With all this impressive ancient stuff, I'm always surprised when I see something relatively new in an old church. I dunno, I just always forget that these places that I visit are living, breathing things that serve a purpose in people's lives beyond just the sightseeing that I inevitably fall into. So when I saw this picture of Mary and Jesus,

 I started, confused about its placement near the altar. Then I relaxed and contemplated it.

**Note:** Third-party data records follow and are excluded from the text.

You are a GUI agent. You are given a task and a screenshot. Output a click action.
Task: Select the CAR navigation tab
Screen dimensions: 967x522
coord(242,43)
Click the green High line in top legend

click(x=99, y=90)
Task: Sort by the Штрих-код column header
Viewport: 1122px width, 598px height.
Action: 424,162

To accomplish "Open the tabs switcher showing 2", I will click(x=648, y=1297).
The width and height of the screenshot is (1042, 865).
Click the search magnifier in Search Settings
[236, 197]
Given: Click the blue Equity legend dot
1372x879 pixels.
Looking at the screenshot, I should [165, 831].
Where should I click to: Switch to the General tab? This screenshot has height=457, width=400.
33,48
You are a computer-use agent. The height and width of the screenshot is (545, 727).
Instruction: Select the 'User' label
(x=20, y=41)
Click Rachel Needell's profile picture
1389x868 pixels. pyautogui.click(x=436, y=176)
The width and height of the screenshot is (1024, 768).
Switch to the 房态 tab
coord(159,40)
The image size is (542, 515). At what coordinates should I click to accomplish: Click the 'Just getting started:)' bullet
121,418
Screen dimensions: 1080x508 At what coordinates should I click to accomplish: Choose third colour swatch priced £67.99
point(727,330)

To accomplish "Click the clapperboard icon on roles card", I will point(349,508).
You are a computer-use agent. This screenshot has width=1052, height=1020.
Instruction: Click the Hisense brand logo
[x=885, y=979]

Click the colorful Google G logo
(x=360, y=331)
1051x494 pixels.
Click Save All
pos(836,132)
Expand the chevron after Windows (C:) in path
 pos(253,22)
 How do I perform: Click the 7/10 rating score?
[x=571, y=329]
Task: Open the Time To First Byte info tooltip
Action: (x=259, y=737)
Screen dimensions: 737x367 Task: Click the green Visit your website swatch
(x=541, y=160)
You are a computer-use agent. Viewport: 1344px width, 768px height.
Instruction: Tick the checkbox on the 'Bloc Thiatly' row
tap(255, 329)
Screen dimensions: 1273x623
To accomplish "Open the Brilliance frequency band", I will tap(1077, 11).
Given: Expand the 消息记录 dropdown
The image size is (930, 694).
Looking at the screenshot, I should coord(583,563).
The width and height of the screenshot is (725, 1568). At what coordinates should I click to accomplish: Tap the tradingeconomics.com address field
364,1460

I've seen a lot of Marys. There are a lot of churches that honor Mary (every Santa Maria, every Notre Dame, every St. Mary's) and there are a lot of statues of the mother of Jesus as places of devotion, high on the wall on the corners of streets. I didn't think it was that big of a thing, but really, Mary's kinda the bomb in Catholicism. And out of all the Marys I've seen, I think I like Italian Marys the best. Though, several countries still to go, so maybe Spain will displace Italy in my entirely random perception of representations of the mother of Jesus.

I also love seeing the scared lions EVERYWHERE. Seriously, I'm going to make a post to just them. This is my equivalent of saying Refrigerator at the end of a haiku. Sometimes, you just gotta roll with it.